Dr. Vergidis said new cancer treatments continually are being worked on, including molecularly-targeted therapy.

A new field in oncology that tailors drugs or antibodies to attack specific cancers but not the patient’s body, Dr. Vergidis described it as using a “smart bomb” instead of a “cluster bomb” to treat cancer.

These range from Dasatinib, which has been used to treat Chronic Neutrophilic Leukemia (CNL), to Rituximab, a mouse-human chimeric anti-CD20 monoclonal antibody used to treat lymphoma.

Sometimes paired with other treatments like traditional chemotherapy, these molecularly-targeted therapies—some of which are still in the experimental stages—have shown promising degrees of success, said Dr. Vergidis.

He also mentioned the human papillomavirus (HPV) vaccine that has been making headlines this year, noting research indicates the vaccine will help reduce incidents of cervical cancer but that any possible long-term effects still aren’t known.

He clarified that although the campaign is targeting young girls, HPV is a common sexually-transmitted disease carried by both males and females.

Dr. Vergidis pointed out that “nobody’s immune” to cancer, but there’s things people can do to decrease their chances of getting it.

Quitting smoking is a major factor, and in fact, the number of men who die from lung cancer is on the decline due to decreased public acceptability and the provincial Clean Air Act (the death rate for women has not declined, as statistically women are less likely to quit).

Dr. Vergidis also said everyone should eat sensibly, watch their weight, and be active, adding there’s “convincing evidence” that physical activity plays a role in reducing cancer, specifically colon and breast cancer.

He noted it’s estimated that one-third of cancer deaths in North America can be attributed to poor diet and inactivity.

Looking further down the road, scientists continue to investigate environmental causes of cancer, as well as research “chemopreventative” drugs, vaccines, and dietary supplements that may help people lower the risk of developing cancer in the first place.

While Dr. Vergidis annually gives public talks like this in Thunder Bay, this marked his first “road trip” session. He was here Monday and yesterday to do follow-up visits with local cancer patients.

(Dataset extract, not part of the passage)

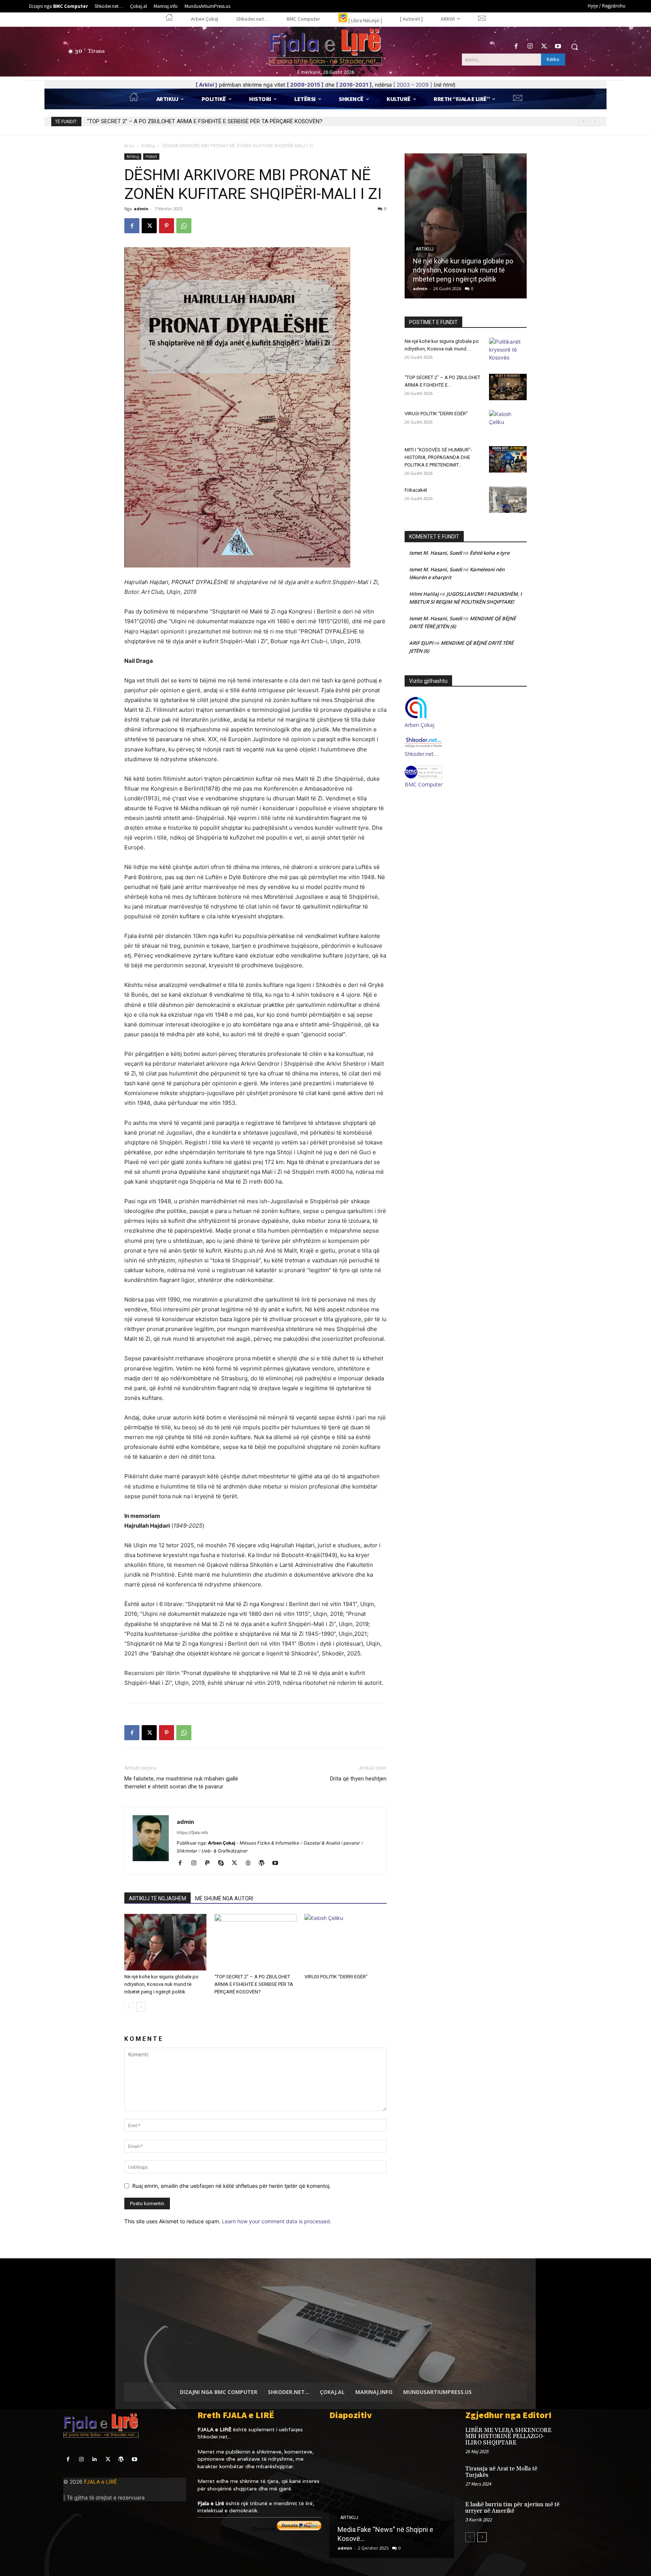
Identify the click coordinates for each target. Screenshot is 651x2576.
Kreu (129, 145)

Monday’s meeting concluded with a a few words from Anthony Kadikoff and Bridgette Parker of the Northern Cancer Research Foundation (NCRF), who reminded the public the NCRF is the only cancer fundraising organization that is dedicated to 100 percent Northwestern Ontario cancer care.

It supports the TBayTel Tamarack House in Thunder Bay, as well as provides funding to the 13 local communities that have cancer treatment facilities.

In the last two years, NCRF has provided just over $17,000 to Riverside Health Care Facilities, Inc. for its cancer program here.

Last year, the NCRF granted $1.34 million to area cancer programs. As of October, 2006, it has put $9.1 million into improving cancer services in Northwestern Ontario.